Periodicity of Recurring Decimals

Divisibility Rules : without actual division

1. The numbers 2 and 5 being factors of 10, we have similar rules for 2 and 5:
1. Divisibility by 2ⁿ requires last n digits to be divisible by 2ⁿ.

e.g. 57356 is divisible by 4, because 56 is divisible by 4, etc.

• Divisibility by 5ⁿ requires last n digits to be divisible by 5ⁿ.

e.g. 543275 is divisible by 25, since 75 is divisible by 25, etc.

3. Divisibility by a Composite number demands, divisibility by its factors. E,g. 42 is divisible by 6, as it is divisible by 2 as well as 3. 135 is divisible by 15, because it is divisible by 3 as well as 5.
4. Divisibility by numbers ending with 1,3,7 and 9 has general method of Osculation, which gets a trivial form in the cases of 3, 9 and 11.

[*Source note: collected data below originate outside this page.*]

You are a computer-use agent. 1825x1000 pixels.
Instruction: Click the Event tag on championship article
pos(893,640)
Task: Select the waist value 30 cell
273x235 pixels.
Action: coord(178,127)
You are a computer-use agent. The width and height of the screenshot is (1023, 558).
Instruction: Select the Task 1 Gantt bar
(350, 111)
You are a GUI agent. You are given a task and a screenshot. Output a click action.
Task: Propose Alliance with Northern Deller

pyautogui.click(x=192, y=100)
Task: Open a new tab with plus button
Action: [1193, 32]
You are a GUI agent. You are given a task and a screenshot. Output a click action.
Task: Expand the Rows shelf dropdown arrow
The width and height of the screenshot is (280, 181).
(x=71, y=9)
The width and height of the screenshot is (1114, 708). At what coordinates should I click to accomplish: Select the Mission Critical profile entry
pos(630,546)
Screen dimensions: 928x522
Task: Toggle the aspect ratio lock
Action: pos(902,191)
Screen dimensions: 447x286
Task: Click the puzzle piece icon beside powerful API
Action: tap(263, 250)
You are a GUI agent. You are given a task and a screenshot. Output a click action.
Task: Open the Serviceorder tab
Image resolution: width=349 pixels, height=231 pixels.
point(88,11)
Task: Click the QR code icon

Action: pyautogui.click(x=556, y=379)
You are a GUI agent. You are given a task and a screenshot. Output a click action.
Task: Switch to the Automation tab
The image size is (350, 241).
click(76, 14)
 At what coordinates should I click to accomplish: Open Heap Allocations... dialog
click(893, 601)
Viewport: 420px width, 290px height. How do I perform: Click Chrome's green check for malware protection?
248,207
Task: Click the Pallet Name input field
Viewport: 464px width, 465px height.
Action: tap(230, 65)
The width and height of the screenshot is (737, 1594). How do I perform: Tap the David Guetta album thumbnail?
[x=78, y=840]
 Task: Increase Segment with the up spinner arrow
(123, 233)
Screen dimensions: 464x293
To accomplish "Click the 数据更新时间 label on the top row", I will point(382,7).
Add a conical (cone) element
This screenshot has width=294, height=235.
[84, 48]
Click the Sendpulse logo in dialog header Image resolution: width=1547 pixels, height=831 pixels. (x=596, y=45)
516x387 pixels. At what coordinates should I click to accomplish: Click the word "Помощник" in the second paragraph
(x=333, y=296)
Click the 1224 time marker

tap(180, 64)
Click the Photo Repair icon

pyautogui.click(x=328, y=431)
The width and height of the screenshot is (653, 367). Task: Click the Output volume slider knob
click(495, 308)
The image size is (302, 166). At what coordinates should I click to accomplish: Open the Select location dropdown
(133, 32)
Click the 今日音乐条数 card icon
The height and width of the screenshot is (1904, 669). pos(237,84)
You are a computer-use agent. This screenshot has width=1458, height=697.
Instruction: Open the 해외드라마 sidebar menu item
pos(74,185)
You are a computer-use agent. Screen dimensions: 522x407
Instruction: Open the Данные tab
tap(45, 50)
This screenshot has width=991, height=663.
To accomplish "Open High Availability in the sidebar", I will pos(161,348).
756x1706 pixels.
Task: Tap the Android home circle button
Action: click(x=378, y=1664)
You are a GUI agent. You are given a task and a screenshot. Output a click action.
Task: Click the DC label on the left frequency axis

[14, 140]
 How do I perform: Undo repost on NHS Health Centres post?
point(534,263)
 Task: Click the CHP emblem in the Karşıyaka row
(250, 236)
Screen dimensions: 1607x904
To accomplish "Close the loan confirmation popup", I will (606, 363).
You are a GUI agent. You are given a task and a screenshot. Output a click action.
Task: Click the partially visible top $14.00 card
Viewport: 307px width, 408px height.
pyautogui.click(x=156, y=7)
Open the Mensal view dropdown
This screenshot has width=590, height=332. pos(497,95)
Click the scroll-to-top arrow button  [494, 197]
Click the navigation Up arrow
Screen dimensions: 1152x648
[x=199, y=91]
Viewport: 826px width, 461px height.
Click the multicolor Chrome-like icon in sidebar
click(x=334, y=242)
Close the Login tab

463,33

Divisibility Rules (contd.)

• Divisibility by 3 : A number is divisible by 3, if sum of all its digits is divisible by 3. For example, the number 5423451 is divisible by 3, because sum of all its digits, viz. 24 is divisible by 3.
• Divisibility by 9 : A number is divisible by 9, if sum of all its digits is divisible by 9. For example, the number 8423451 is divisible by 9, because sum of all its digits, viz. 27 is divisible by 9.
• Divisibility by 11: A number is divisible by 11, if the difference of sums of alternative digits (say, even and odd positioned digits) is zero or is divisible by 11. For example, the number 934571 is divisible by 11, because (9+4+7) – (3+5+1) = 20 – 9 = 11 is divisible by 11.
• Exercise: Find whether the number 654786 is divisible by 3, 9 or 11.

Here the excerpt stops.